The Donald Grant Creighton Award honours the best book of biography or autobiography highlighting life in Ontario, past or present, published in the last three years. The 2016 award went to Steve Paikin for his outstanding book, Bill Davis: Nation Builder, and Not So Bland After All, published by Dundurn.

Paikin’s biography of Davis is an engaging look at the life of one of the most influential public figures in the history of Ontario. In what is remarkably the first authorized biography of Ontario's second longest-serving premier and, arguably, one of its most influential, Paikin not only superbly captures, what he refers to as Davis' "sphinx-like" character, but also deftly navigates both his private and public life in a meaningful way. Davis’s impact has been enormous. As Paikin writes in his introduction: "it's still Bill Davis's Ontario." This book ensures that current and future Ontarians understand just why that is so. 

 

Joseph Brant Award

The Ontario Historical Society proudly presents the 2016 Joseph Brant Award to Keith Jamieson and Michelle Hamilton for their wonderful biography, Dr. Oronhyatekha: Security, Justice, and Equality, published by Dundurn. The Joseph Brant Award honours the best book on multicultural history in Ontario.

This publication brings to life the most accomplished member, in his day, of the peoples of the Six Nations of the Grand River. The authors’ account of an extraordinary life successfully demonstrates how Peter Martin, Oronhyatekha, more fondly known as “Dr. O,” was able to interweave the two dominant cultures of his time: that of the Mohawk Nation, one of the peoples of the Haudenosaunee, into which he was born, and the Victorian society of an emerging Canadian nation-state. Dr. O’s many accomplishments – achieved in an era when Indigenous cultures were subjected to vehement racism from both the society and its government – are amply detailed through the meticulous research which is the biography’s foundation. Dr. O's life story includes his experience as a child in the Mohawk Institute at Grand River, education and training in Toronto and at Oxford, his work as one of the first Indigenous doctors in Ontario, his leadership in the Independent Order of Foresters, and his efforts to fight on behalf of Indigenous peoples in Ontario. At his death, his body laid in state at Massey Hall and over 10,000 mourners paid their respects in a single day. 

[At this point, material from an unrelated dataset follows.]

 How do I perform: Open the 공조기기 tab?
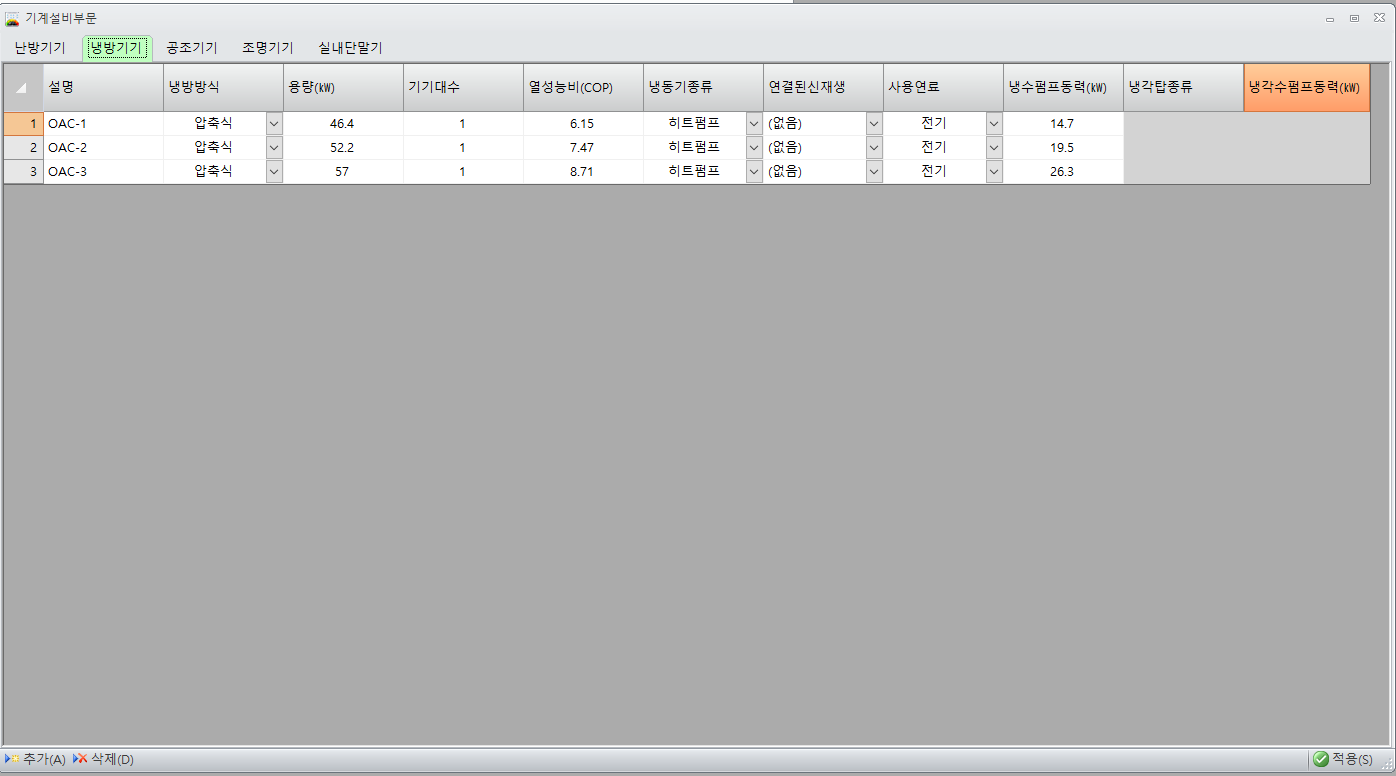coord(192,47)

While Keith Jamieson had been working on a biography of this fascinating man for many years, after becoming familiar with Dr. O's collection at the Royal Ontario Museum, his collaboration with Michelle Hamilton resulted in a compelling book that will bring this inspiring story to a broader public. In the post-TRC era, Ontarians are increasingly keen to learn about Indigenous history, and Dr. Oronhyatekha is a timely, captivating story that will resonate with many. 

The Honours and Awards Committee is pleased to present the Joseph Brant Award to Keith Jamieson and Michelle Hamilton.